Simply one of the finest works ever compiled on the mystery of suffering. Fr. Robert Spitzer’s “The Light Shines On In The Darkness: Transforming Suffering through Faith (Happiness, Suffering, and Transcendence)” could be considered a “catechism of suffering,” but not one rooted in misery, but rather anchored in the experience of God’s great mercy and redemptive sacrifice. This is a book of hope and one that should be experienced by all Christians, and in particular, those who minister in any way, shape, or form in the New Evangelization. Why would a loving God allow suffering? Is there any good that can be brought forth from our trials? So much more is addressed in this opus. I could not put this book down. Pick it up, you won’t regret it!
“Suffering has the power to break or elevate the human spirit. Lived in the spirit of the Gospel and borne for the sake of others, it’s the most redemptive, transfiguring force in creation. Fr. Spitzer has written a magisterial work on the meaning of suffering, a work remarkable both for its depth and beauty.” — Most Rev. Charles Chaput, O.F.M. Cap., Archbishop of Philadelphia
“In this trenchant and searching book, Fr. Spitzer responds to the most powerful objection to the proposition that God exists, namely, the problem of suffering. And he dares to do what very few are willing to do today: to articulate how evil and pain are ingredients in the providential design of a loving God.”

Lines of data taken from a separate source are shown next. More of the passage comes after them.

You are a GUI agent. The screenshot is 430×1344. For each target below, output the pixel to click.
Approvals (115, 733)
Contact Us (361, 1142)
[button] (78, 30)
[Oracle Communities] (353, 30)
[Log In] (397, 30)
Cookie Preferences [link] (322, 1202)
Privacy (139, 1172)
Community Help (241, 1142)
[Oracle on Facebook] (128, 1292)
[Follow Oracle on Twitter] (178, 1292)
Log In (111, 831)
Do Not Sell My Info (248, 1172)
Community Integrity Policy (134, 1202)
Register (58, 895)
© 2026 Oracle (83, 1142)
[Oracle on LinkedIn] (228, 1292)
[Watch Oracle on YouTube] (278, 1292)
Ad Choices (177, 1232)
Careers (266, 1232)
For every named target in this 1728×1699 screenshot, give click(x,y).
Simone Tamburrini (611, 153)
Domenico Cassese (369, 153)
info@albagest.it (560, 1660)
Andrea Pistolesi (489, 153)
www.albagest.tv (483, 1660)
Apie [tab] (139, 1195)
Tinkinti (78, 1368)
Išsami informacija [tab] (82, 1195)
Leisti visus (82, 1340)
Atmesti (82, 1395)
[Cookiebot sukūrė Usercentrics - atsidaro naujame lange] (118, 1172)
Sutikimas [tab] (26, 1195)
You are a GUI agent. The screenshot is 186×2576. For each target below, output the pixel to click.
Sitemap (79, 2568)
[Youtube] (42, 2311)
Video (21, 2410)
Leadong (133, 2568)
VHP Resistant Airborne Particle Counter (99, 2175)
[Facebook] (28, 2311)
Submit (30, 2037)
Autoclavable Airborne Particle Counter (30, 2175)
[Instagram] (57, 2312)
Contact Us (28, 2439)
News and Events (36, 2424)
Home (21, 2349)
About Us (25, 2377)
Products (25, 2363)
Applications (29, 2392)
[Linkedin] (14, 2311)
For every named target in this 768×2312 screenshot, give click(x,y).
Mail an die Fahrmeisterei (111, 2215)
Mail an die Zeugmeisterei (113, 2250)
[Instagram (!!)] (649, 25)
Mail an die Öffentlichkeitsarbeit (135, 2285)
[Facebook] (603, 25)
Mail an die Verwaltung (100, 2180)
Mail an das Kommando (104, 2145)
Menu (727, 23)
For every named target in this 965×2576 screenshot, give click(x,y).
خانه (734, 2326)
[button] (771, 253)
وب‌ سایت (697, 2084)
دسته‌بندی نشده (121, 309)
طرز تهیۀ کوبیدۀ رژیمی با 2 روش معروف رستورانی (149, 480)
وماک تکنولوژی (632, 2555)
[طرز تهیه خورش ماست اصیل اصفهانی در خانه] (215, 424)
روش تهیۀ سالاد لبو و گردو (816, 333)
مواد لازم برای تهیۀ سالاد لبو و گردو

—Bishop Robert Barron, Host, Catholicism film series
I have already given several copies of this book to friends, that is how much I love this book! REMEMBER the airplane rule! You must put the oxygen mask on yourself first before you can help others. This principle is an essential guidepost for all of us. “It’s OK To Start With You” is steeped in Catholic wisdom. You are in good hands with Julia Marie Hogan as your guide through the process of entering into “authentic self-care.” No matter what your season in life, I HIGHLY recommend this book because it’s never too late to start. It will not disappoint!
Self-care is often misunderstood in our society. Far too many of us dismiss it as selfish pampering, and the results can be devastating for our physical, mental, emotional, and spiritual health. Real self-care is anything but self-indulgent. It’s an essential discipline, rooted in the reality of who we are as God’s beloved children.
In It’s OK to Start with You, therapist Julia Marie Hogan, LCPC, makes the case for making self-care a priority beginning with reclaiming your own worth. Based on her practice as a therapist, she offers deep insights into the reasons why we neglect to take care of ourselves and provides needed tools to change our habits of thinking and acting so we can show up fully in our lives and relationships. With step-by-step instructions for building a tailored self-care plan, reflection questions, and note-taking space, this book is the ultimate guide to becoming the most authentic version of yourself.